### [Tasks to carry out]
a) In the article about Tennessee's Children's Special Services program, reproduce the passage that begins at the words "The Tennessee Chapter" and stops after the words "willing to join.".
b) According to the article about Tennessee's Children's Special Services program, what deadline came with the notice to immigrant families?

(Selected excerpt begins)

NASHVILLE, TN — Last week Gov. Bill Lee’s administration issued an ultimatum to hundreds of immigrant families in Tennessee: If parents wished to keep their disabled and critically ill children on a last-resort medical program, their personal information would be turned over to a state agency that shares data with Immigration and Customs Enforcement.
The notice, targeting immigrant children without permanent legal status, came with a June 30 deadline and no transition plan for young patients who rely on ventilators and feeding tubes, or who are midway through chemotherapy treatment — healthcare that, until now, has been provided through the Children’s Special Services program.
The decision prompted a sprint last week by public health workers to figure out ongoing care.
Democratic lawmakers pressed the Tennessee Department of Health for details.
The Tennessee Chapter of the American Academy of Pediatrics urged pediatricians across the state to send urgent letters and sign a petition.
The Tennessee Justice Center, a nonprofit legal advocacy firm, searched for plaintiffs willing to join a legal challenge.
As of Friday, they had not found a family willing to join.

(Selected excerpt ends)
(Dataset begins)

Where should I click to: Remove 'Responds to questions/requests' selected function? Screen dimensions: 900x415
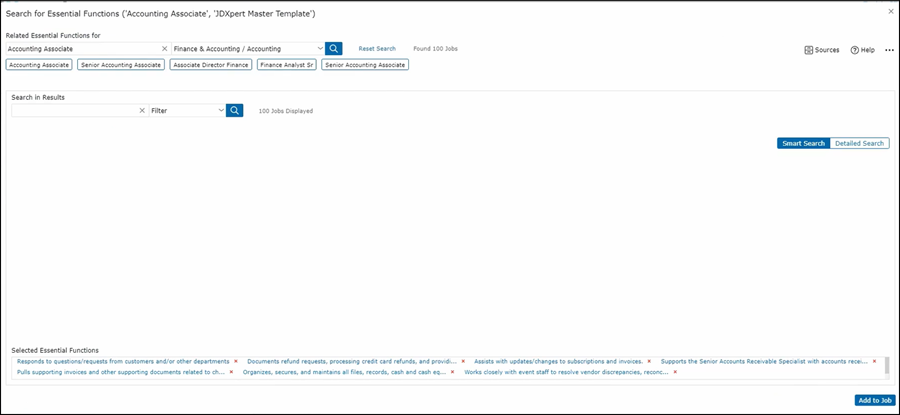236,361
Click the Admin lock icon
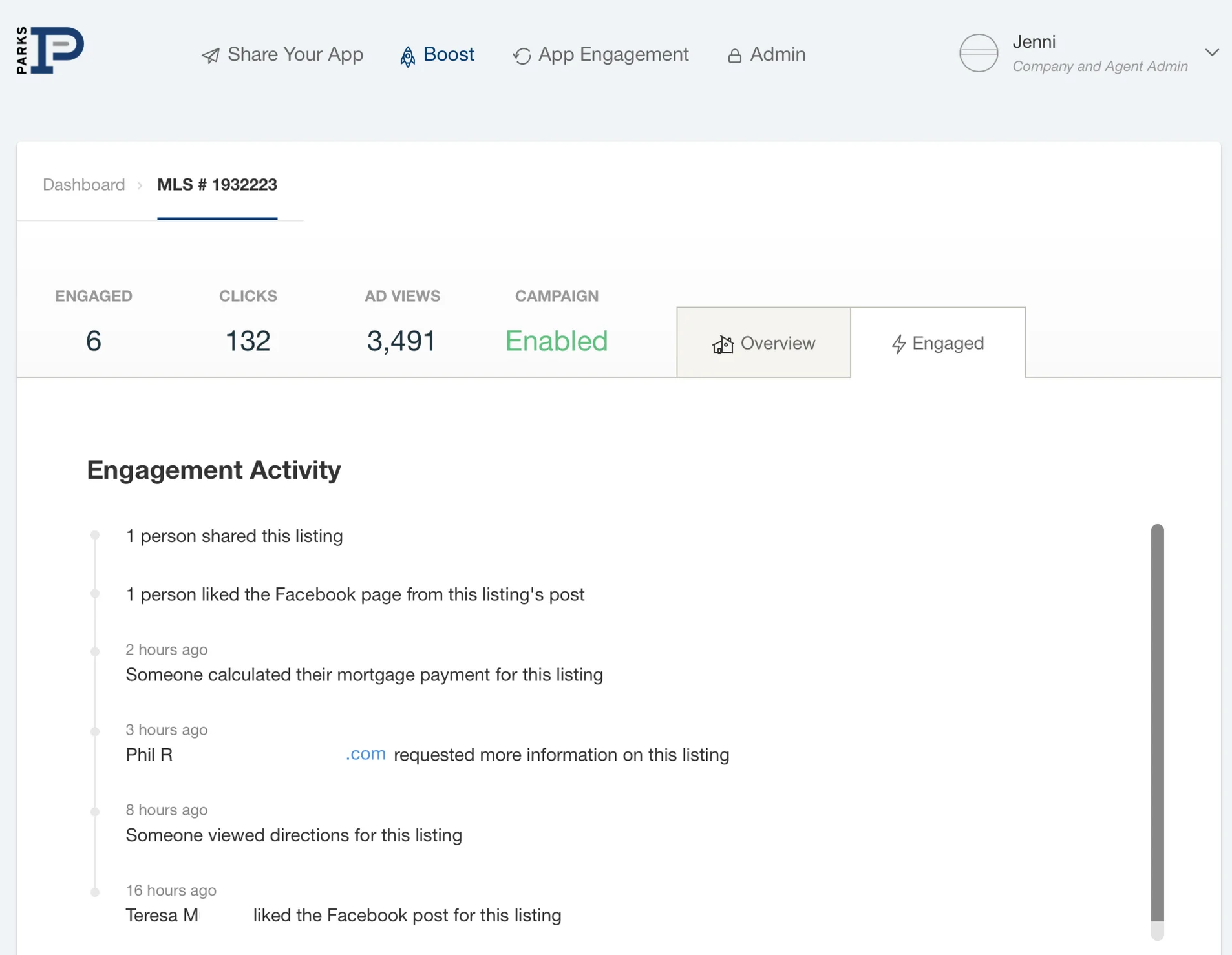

(Dataset ends)
(Dataset begins)

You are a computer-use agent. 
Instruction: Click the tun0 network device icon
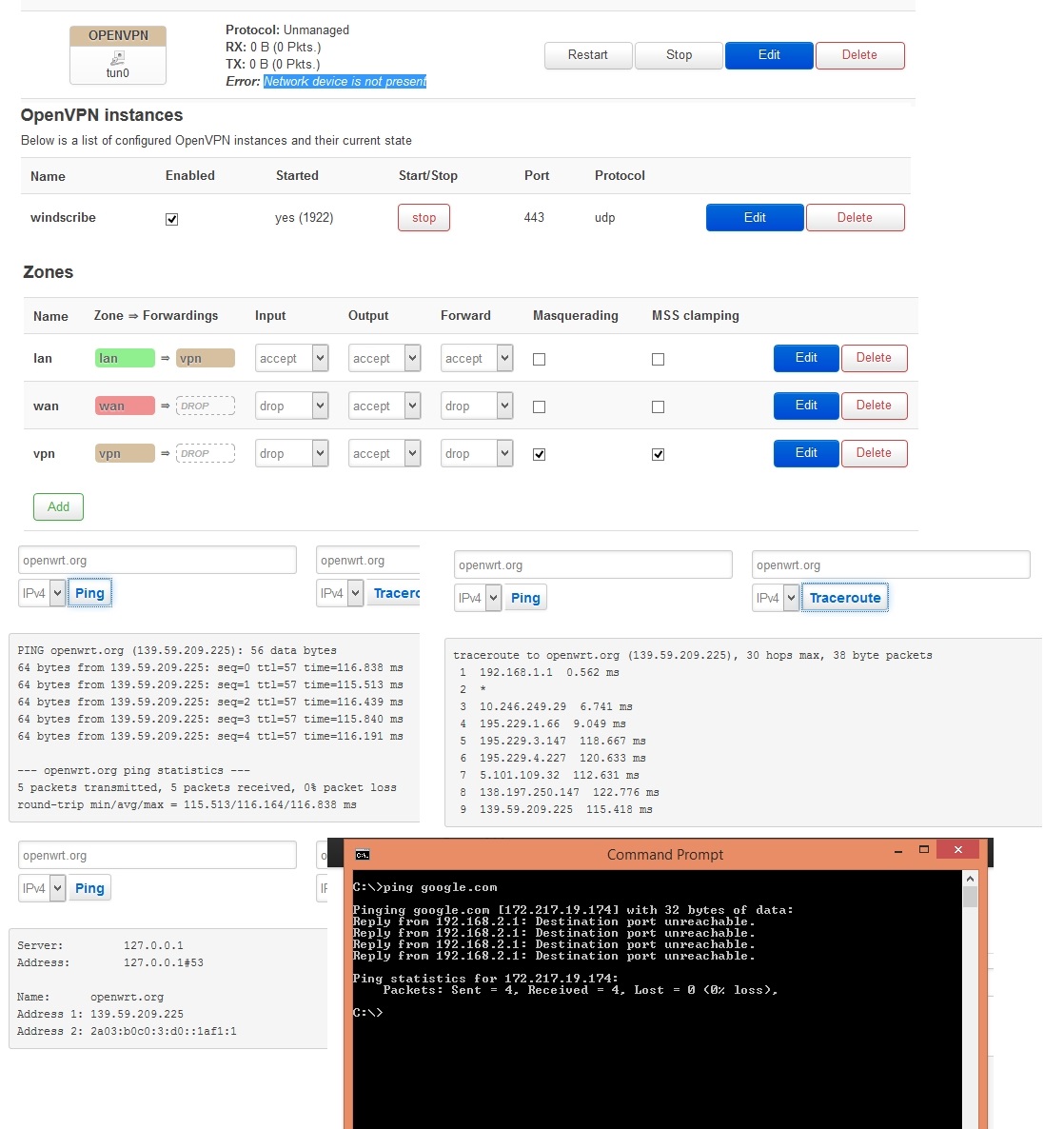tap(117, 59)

(Dataset ends)

### [Solutions in order]
a)
The Tennessee Chapter of the American Academy of Pediatrics urged pediatricians across the state to send urgent letters and sign a petition.
The Tennessee Justice Center, a nonprofit legal advocacy firm, searched for plaintiffs willing to join a legal challenge.
As of Friday, they had not found a family willing to join.

b) June 30